The UK is in talks with some of the world’s biggest sovereign wealth and pension funds about investing in British green energy projects, including gigafactories and offshore wind farms.

UK minister Gerry Grimstone told the Financial Times earlier today that he has had discussions with investors including Temasek and GIC, the Singaporean sovereign wealth funds, as well as Australian and Canadian public pension schemes.

But Grimstone, former chair of Standard Life Aberdeen, also acknowledged there were questions about whether one of the UK’s largest planned inward investments — a nuclear power station proposed by Chinese state group CGN — would proceed. 

Ahead of the UK hosting the UN COP26 climate conference in Glasgow in November, Grimstone said the government wanted to secure investments in British low-emissions projects, ranging from factories to make batteries for electric cars to offshore wind farms and carbon capture and storage. 

Investors will be invited to a government summit at Windsor Castle in October. Future overseas investments in the UK are likely to be structured similar to a bioscience initiative announced last month, which involves £800m from the United Arab Emirates’ Mubadala wealth fund alongside £200m from the British government. Grimstone said investments were expected in areas such as technology and infrastructure.

Asked which overseas funds he was speaking to about investing in the UK, Lord Grimstone replied: “All of them. It’s a very open tent, different sovereign wealth funds have different priorities, different things they look at.”

These could invest alongside Britain’s new National Infrastructure Bank, added Grimstone.

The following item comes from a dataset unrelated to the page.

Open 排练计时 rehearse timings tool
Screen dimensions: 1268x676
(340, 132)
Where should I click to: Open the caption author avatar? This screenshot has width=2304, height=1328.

The removal of uncertainty around Brexit has meant a sharp increase in inquiries from global investors in the past six weeks, according to Grimstone: “Once it’s done, it takes away uncertainty.”

He added the UK should welcome inward investments because overseas funds tended to be “more innovative”, create more jobs and spend more on research and development than their domestic equivalents. However, Grimstone said it was important to do “due diligence” on potential investment partners.

China’s CGN has been blacklisted by the US amid increasing tension between Beijing and western governments and Grimstone said the company’s planned nuclear power station at Bradwell in Essex would depend on several factors.

“As ever with these things, the question will be as to whether it’s to our mutual advantage and whether there’s sufficient safeguards,” he added.

“If you read the energy white paper before Christmas it’s by no means certain that this country is going to be building large nuclear power stations. “You have modular nuclear power stations coming forward, you have other sources of power, you have to jump a number of hurdles before you get to that decision.”

Grimstone started running the new UK Office for Investment early last year, just before the Covid-19 pandemic struck, having worked at Standard Life and Barclays as well as been a civil servant helping on the privatisation programme under Margaret Thatcher.

His current role straddles Whitehall departments and includes regular contact with Boris Johnson to streamline decision making and reduce barriers to investment. “All complex investments require cross Whitehall working,” said Grimstone.

The Greensill Capital scandal has raised far reaching questions about government lobbying by business and people holding roles in both the public and private sectors.

Ministers and civil servants have come under intense scrutiny. Grimstone described his ministerial role as a “concierge” for global investors in the UK — arranging meetings in Whitehall with British companies, while creating deals in which overseas funds can invest in domestic industries — and said he had quit eight private sector roles before starting the government job.

“One of the lessons from Covid has been a demonstration of when the private and public sector do work together they can achieve an enormous amount,” he added. Grimstone confirmed plans to create a new investment council to advise the government on how to attract funding to the UK, comprising 40 top business leaders and overseas investors, including HSBC chair Mark Tucker, Santander UK chair William Vereker, Tata Sons chair Natarajan Chandrasekaran and GIC chief executive Chow Kiat Lim. “If you understand what investors want, at the same time, you can also understand what’s stopping them investing in the UK,” said Grimstone.